Lines from a pointing dataset:
-----

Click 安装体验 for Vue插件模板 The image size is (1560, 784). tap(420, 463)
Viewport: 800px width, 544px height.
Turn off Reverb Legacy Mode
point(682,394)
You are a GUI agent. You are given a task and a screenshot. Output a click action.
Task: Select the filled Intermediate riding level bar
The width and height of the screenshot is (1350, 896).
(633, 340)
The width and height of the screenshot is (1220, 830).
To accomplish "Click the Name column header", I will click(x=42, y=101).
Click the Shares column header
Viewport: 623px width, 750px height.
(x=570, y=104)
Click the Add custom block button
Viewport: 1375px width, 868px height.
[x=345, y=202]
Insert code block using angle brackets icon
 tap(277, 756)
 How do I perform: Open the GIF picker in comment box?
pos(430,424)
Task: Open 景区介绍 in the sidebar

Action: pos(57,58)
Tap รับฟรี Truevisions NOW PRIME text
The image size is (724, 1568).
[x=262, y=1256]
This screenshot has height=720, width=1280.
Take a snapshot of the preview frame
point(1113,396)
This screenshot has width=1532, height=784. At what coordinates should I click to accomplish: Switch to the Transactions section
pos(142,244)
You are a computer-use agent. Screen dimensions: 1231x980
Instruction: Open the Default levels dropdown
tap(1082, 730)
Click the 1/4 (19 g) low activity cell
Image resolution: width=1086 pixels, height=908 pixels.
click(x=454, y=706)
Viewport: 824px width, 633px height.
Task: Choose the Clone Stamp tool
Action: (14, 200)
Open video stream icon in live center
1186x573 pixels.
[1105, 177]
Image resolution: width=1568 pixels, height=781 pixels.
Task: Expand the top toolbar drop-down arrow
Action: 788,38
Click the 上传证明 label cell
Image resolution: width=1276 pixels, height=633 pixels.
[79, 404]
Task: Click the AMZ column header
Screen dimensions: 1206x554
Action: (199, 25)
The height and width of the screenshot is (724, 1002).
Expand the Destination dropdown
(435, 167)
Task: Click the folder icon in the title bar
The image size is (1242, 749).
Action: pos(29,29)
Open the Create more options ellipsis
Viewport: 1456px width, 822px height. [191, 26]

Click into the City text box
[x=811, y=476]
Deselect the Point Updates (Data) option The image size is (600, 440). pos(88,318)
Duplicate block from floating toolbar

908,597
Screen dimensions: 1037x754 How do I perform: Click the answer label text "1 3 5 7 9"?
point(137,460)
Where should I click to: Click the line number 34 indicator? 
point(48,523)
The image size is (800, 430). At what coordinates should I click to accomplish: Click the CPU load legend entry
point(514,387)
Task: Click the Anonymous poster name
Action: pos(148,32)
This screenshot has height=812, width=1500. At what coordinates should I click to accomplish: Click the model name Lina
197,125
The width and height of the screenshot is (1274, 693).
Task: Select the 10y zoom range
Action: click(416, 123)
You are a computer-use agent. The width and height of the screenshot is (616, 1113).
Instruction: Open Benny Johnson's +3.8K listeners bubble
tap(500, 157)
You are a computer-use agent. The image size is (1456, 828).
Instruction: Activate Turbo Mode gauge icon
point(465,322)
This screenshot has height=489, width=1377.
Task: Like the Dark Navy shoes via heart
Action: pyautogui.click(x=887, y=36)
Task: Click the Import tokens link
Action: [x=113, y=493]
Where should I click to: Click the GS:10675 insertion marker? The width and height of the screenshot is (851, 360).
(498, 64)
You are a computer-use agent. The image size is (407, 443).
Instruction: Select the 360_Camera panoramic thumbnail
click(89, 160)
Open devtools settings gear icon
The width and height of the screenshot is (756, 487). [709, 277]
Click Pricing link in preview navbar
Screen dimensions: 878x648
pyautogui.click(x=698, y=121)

-----

Copy out every one of the lines above precisely, with no changes.

Click 安装体验 for Vue插件模板 The image size is (1560, 784). tap(420, 463)
Viewport: 800px width, 544px height.
Turn off Reverb Legacy Mode
point(682,394)
You are a GUI agent. You are given a task and a screenshot. Output a click action.
Task: Select the filled Intermediate riding level bar
The width and height of the screenshot is (1350, 896).
(633, 340)
The width and height of the screenshot is (1220, 830).
To accomplish "Click the Name column header", I will click(x=42, y=101).
Click the Shares column header
Viewport: 623px width, 750px height.
(x=570, y=104)
Click the Add custom block button
Viewport: 1375px width, 868px height.
[x=345, y=202]
Insert code block using angle brackets icon
 tap(277, 756)
 How do I perform: Open the GIF picker in comment box?
pos(430,424)
Task: Open 景区介绍 in the sidebar

Action: pos(57,58)
Tap รับฟรี Truevisions NOW PRIME text
The image size is (724, 1568).
[x=262, y=1256]
This screenshot has height=720, width=1280.
Take a snapshot of the preview frame
point(1113,396)
This screenshot has width=1532, height=784. At what coordinates should I click to accomplish: Switch to the Transactions section
pos(142,244)
You are a computer-use agent. Screen dimensions: 1231x980
Instruction: Open the Default levels dropdown
tap(1082, 730)
Click the 1/4 (19 g) low activity cell
Image resolution: width=1086 pixels, height=908 pixels.
click(x=454, y=706)
Viewport: 824px width, 633px height.
Task: Choose the Clone Stamp tool
Action: (14, 200)
Open video stream icon in live center
1186x573 pixels.
[1105, 177]
Image resolution: width=1568 pixels, height=781 pixels.
Task: Expand the top toolbar drop-down arrow
Action: 788,38
Click the 上传证明 label cell
Image resolution: width=1276 pixels, height=633 pixels.
[79, 404]
Task: Click the AMZ column header
Screen dimensions: 1206x554
Action: (199, 25)
The height and width of the screenshot is (724, 1002).
Expand the Destination dropdown
(435, 167)
Task: Click the folder icon in the title bar
The image size is (1242, 749).
Action: pos(29,29)
Open the Create more options ellipsis
Viewport: 1456px width, 822px height. [191, 26]

Click into the City text box
[x=811, y=476]
Deselect the Point Updates (Data) option The image size is (600, 440). pos(88,318)
Duplicate block from floating toolbar

908,597
Screen dimensions: 1037x754 How do I perform: Click the answer label text "1 3 5 7 9"?
point(137,460)
Where should I click to: Click the line number 34 indicator? 
point(48,523)
The image size is (800, 430). At what coordinates should I click to accomplish: Click the CPU load legend entry
point(514,387)
Task: Click the Anonymous poster name
Action: pos(148,32)
This screenshot has height=812, width=1500. At what coordinates should I click to accomplish: Click the model name Lina
197,125
The width and height of the screenshot is (1274, 693).
Task: Select the 10y zoom range
Action: click(416, 123)
You are a computer-use agent. The width and height of the screenshot is (616, 1113).
Instruction: Open Benny Johnson's +3.8K listeners bubble
tap(500, 157)
You are a computer-use agent. The image size is (1456, 828).
Instruction: Activate Turbo Mode gauge icon
point(465,322)
This screenshot has height=489, width=1377.
Task: Like the Dark Navy shoes via heart
Action: pyautogui.click(x=887, y=36)
Task: Click the Import tokens link
Action: [x=113, y=493]
Where should I click to: Click the GS:10675 insertion marker? The width and height of the screenshot is (851, 360).
(498, 64)
You are a computer-use agent. The image size is (407, 443).
Instruction: Select the 360_Camera panoramic thumbnail
click(89, 160)
Open devtools settings gear icon
The width and height of the screenshot is (756, 487). [709, 277]
Click Pricing link in preview navbar
Screen dimensions: 878x648
pyautogui.click(x=698, y=121)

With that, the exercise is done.